— BEGIN DOCUMENT EXTRACT —
WRITE_NOS Table Operator Syntax | SQL Statements | Teradata Vantage - 17.10 - WRITE_NOS Syntax - Advanced SQL Engine - Teradata Database

Teradata Vantage™ - SQL Operators and User-Defined Functions

Product
Advanced SQL Engine
Teradata Database
Release Number
17.10
Release Date
July 2021
Content Type
Administration
Programming Reference
Publication ID
B035-1210-171K
Language
English (United States)
Write_NOS (
  ON { [ database_name.]table_name | (subquery) } 
     [  PARTITION BY column_name [ ,...] ORDER BY column_name [ ,...] |
       HASH BY column_name [ ,...] LOCAL ORDER BY column_name [ ,...] |
       LOCAL ORDER BY column_name [ ,...]]
  USING
    LOCATION ('external_storage_path')
    [  AUTHORIZATION ( { [DatabaseName.]AuthorizationObjectName |
       '{"Access_ID":"identification", "Access_Key":"secret_key"}' } ) ]
    STOREDAS ('PARQUET')
    [ NAMING ({ 'DISCRETE' | 'RANGE' }) ]
    [ MANIFESTFILE ('manifest_name') ]
    [ MANIFESTONLY ('TRUE') ]
    [ OVERWRITE ({'TRUE' | 'FALSE' }) ]
    [ INCLUDE_ORDERING ({'TRUE' | 'FALSE' }) ]
    [ INCLUDE_HASHBY ({'TRUE' | 'FALSE' }) ]
    [ MAXOBJECTSIZE ('max_object_size') ]
    [ COMPRESSION ( { 'GZIP' | 'SNAPPY' } ) ]
)
You must type the bold curly braces shown in '{"Access_ID":"identification", "Access_Key":"secret_key"}'. Those particular curly braces are part of the WRITE_NOS statement.

Syntax Elements

[ database_name.]table_name
Name of the table from which data will be written to external storage.
subquery
Query that returns data to be written to external storage.
PARTITION BY column_name [ ,...] ORDER BY column_name [ ,...]
HASH BY column_name [ ,...] LOCAL ORDER BY column_name [ ,...]
LOCAL ORDER BY column_name [ ,...]
These clauses allow you to control how Vantage sorts and divides the rows of table_name or the rows returned bysubquery among the AMPs before these rows are written to external storage. These clauses affect the external storage object names, which reflect the values each stored object contains according to the NAMING option.
  • PARTITON BY invokes WRITE_NOS multiple times on each AMP, once for each partition, and writes at least one file to external storage per partition. If you specify PARTITION BY, the partitioning columns must be included in the ORDER BY list.
  • HASH BY invokes WRITE_NOS only once per AMP, and writes at least one file to external storage for each AMP.
  • Use LOCAL ORDER BY alone if any of the columns that would have been in the PARTITION BY or HASH BY column lists has only a small variety of values, which would hash all the table data to one or just a small number of AMPs, causing data skew. LOCAL ORDER BY minimizes data skew by preventing data from being redistributed based on the partitioning or hashing columns. Instead the data is ordered in place on each AMP before being written to external storage.
— END DOCUMENT EXTRACT —
> _SET EXERCISE 1_
Return the lines of the records from the line containing "for YTD '23?" through the line containing "point(212,284)", with both of those lines included.
— BEGIN RAW DATA —
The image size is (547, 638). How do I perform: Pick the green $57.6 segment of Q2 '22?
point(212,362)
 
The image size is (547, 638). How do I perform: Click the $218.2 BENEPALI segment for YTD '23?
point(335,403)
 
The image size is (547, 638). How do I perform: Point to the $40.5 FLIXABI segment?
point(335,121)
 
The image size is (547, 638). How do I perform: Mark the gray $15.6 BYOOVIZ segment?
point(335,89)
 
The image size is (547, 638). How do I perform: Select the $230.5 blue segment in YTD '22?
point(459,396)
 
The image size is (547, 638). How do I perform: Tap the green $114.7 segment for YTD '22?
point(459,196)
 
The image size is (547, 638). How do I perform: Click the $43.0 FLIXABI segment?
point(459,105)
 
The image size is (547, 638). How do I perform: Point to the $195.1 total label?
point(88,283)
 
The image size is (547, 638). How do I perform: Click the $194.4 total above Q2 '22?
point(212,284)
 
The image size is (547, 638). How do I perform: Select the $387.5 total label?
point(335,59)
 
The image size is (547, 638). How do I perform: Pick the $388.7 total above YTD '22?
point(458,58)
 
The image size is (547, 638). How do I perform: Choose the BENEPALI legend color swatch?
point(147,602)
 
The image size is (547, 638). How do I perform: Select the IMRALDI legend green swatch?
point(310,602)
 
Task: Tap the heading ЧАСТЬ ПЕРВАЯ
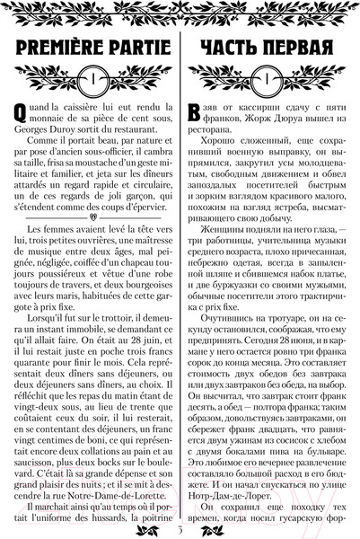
— END RAW DATA —
> _SET EXERCISE 2_
On the WRITE_NOS syntax page, how many times per AMP does HASH BY invoke WRITE_NOS?

> _PROBLEM SOLUTION 1_
The image size is (547, 638). How do I perform: Click the $218.2 BENEPALI segment for YTD '23?
point(335,403)
 
The image size is (547, 638). How do I perform: Point to the $40.5 FLIXABI segment?
point(335,121)
 
The image size is (547, 638). How do I perform: Mark the gray $15.6 BYOOVIZ segment?
point(335,89)
 
The image size is (547, 638). How do I perform: Select the $230.5 blue segment in YTD '22?
point(459,396)
 
The image size is (547, 638). How do I perform: Tap the green $114.7 segment for YTD '22?
point(459,196)
 
The image size is (547, 638). How do I perform: Click the $43.0 FLIXABI segment?
point(459,105)
 
The image size is (547, 638). How do I perform: Point to the $195.1 total label?
point(88,283)
 
The image size is (547, 638). How do I perform: Click the $194.4 total above Q2 '22?
point(212,284)

> _PROBLEM SOLUTION 2_
Only once per AMP.